§ What is expected
Output the entries below without any alteration.

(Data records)
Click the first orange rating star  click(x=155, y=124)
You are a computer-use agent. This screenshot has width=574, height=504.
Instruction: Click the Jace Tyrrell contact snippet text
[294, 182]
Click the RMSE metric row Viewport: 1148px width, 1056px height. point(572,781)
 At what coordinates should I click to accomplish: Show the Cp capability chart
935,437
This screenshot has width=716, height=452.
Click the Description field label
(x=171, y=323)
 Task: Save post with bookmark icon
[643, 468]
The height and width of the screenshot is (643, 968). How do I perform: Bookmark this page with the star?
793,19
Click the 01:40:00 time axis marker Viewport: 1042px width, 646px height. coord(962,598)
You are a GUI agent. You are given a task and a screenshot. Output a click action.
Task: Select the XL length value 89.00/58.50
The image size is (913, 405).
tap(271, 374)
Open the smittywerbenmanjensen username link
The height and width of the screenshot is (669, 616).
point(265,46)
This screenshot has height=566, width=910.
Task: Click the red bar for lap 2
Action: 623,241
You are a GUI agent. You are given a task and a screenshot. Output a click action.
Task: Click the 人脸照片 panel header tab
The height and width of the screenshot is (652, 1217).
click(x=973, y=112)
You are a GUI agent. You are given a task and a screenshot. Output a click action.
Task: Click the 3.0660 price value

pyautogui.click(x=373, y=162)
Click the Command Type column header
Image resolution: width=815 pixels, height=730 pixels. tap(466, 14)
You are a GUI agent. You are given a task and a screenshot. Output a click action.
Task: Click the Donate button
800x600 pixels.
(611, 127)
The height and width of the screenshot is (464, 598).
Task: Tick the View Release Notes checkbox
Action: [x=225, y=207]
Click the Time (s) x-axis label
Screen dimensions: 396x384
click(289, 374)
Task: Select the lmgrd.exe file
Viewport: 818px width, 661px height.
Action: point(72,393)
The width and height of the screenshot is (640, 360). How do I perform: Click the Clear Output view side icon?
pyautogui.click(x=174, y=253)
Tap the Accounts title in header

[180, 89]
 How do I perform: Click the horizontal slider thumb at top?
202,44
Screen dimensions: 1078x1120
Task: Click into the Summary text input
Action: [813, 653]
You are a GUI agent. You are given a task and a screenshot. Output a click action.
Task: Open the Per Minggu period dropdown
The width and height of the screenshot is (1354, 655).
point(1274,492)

§ Solution to the exercise
Click the first orange rating star  click(x=155, y=124)
You are a computer-use agent. This screenshot has width=574, height=504.
Instruction: Click the Jace Tyrrell contact snippet text
[294, 182]
Click the RMSE metric row Viewport: 1148px width, 1056px height. point(572,781)
 At what coordinates should I click to accomplish: Show the Cp capability chart
935,437
This screenshot has width=716, height=452.
Click the Description field label
(x=171, y=323)
 Task: Save post with bookmark icon
[643, 468]
The height and width of the screenshot is (643, 968). How do I perform: Bookmark this page with the star?
793,19
Click the 01:40:00 time axis marker Viewport: 1042px width, 646px height. coord(962,598)
You are a GUI agent. You are given a task and a screenshot. Output a click action.
Task: Select the XL length value 89.00/58.50
The image size is (913, 405).
tap(271, 374)
Open the smittywerbenmanjensen username link
The height and width of the screenshot is (669, 616).
point(265,46)
This screenshot has height=566, width=910.
Task: Click the red bar for lap 2
Action: 623,241
You are a GUI agent. You are given a task and a screenshot. Output a click action.
Task: Click the 人脸照片 panel header tab
The height and width of the screenshot is (652, 1217).
click(x=973, y=112)
You are a GUI agent. You are given a task and a screenshot. Output a click action.
Task: Click the 3.0660 price value

pyautogui.click(x=373, y=162)
Click the Command Type column header
Image resolution: width=815 pixels, height=730 pixels. tap(466, 14)
You are a GUI agent. You are given a task and a screenshot. Output a click action.
Task: Click the Donate button
800x600 pixels.
(611, 127)
The height and width of the screenshot is (464, 598).
Task: Tick the View Release Notes checkbox
Action: [x=225, y=207]
Click the Time (s) x-axis label
Screen dimensions: 396x384
click(289, 374)
Task: Select the lmgrd.exe file
Viewport: 818px width, 661px height.
Action: point(72,393)
The width and height of the screenshot is (640, 360). How do I perform: Click the Clear Output view side icon?
pyautogui.click(x=174, y=253)
Tap the Accounts title in header

[180, 89]
 How do I perform: Click the horizontal slider thumb at top?
202,44
Screen dimensions: 1078x1120
Task: Click into the Summary text input
Action: [813, 653]
You are a GUI agent. You are given a task and a screenshot. Output a click action.
Task: Open the Per Minggu period dropdown
The width and height of the screenshot is (1354, 655).
point(1274,492)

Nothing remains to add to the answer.